Science

AstraZeneca, a pharmaceutical company, reveals details of its COVID-19 vaccine trials

PHOTO CREDITS: USA TODAY

AstraZeneca, a pharmaceutical and biopharmaceutical company, revealed details of its coronavirus vaccine trials on Saturday, the third in a wave of rare disclosures by drug companies under pressure to be more transparent. 

Many experts have criticized pharmaceutical companies’ lack of transparency and communication, especially regarding the newest developments in the fight against the COVID-19 pandemic. For example, the public was not immediately informed about two cases of neurological symptoms of COVID-19 discovered in one of AstraZeneca’s Coronavirus vaccine trials, nor was the FDA. Any further evidence of neurological symptoms and a connection to the vaccine could halt the company’s vaccine development, as well as the development from competing companies using similar technology (NYT). Dr. Peter Jay Hotez, a virologist with Baylor College of Medicine, said that “The communication around it has been horrible and unacceptable.” 

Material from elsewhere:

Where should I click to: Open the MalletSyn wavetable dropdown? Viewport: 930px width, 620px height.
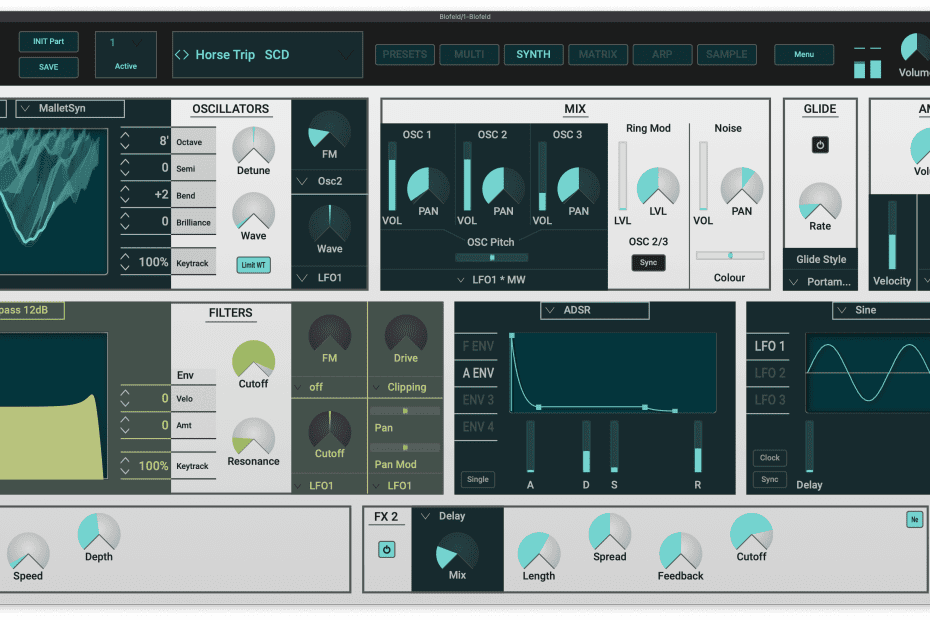coord(70,108)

The first participant in an AstraZeneca vaccine trial received one dose of the vaccine before developing inflammation of the spinal cord, known as transverse myelitis, according to a participant information sheet. A company spokesman told The New York Times that the volunteer was later determined to have a previously undiagnosed case of multiple sclerosis, unrelated to the vaccine, and that the trial resumed shortly thereafter. The condition is rare but serious, and experts said that finding even one case among thousands of trial participants could be a red flag. The studies have resumed in Britain, Brazil, India and South Africa, but are still on pause in the U.S. About 18,000 people worldwide have received AstraZeneca’s vaccine so far. 

The F.D.A has still not allowed the company to resume trials in the United States, as some experts have been critical of the company’s decision to restart trials abroad. Dr Paul Offit, a professor at the University of Pennsylvania and a member of the FDA’s advisory committee on vaccines, said that it is unclear how the company – or the United Kingdom government – determined that the second case was not related to the vaccine. He and other experts noted that transverse myelitis is rare, diagnosed in only about one in 236,000 Americans a year.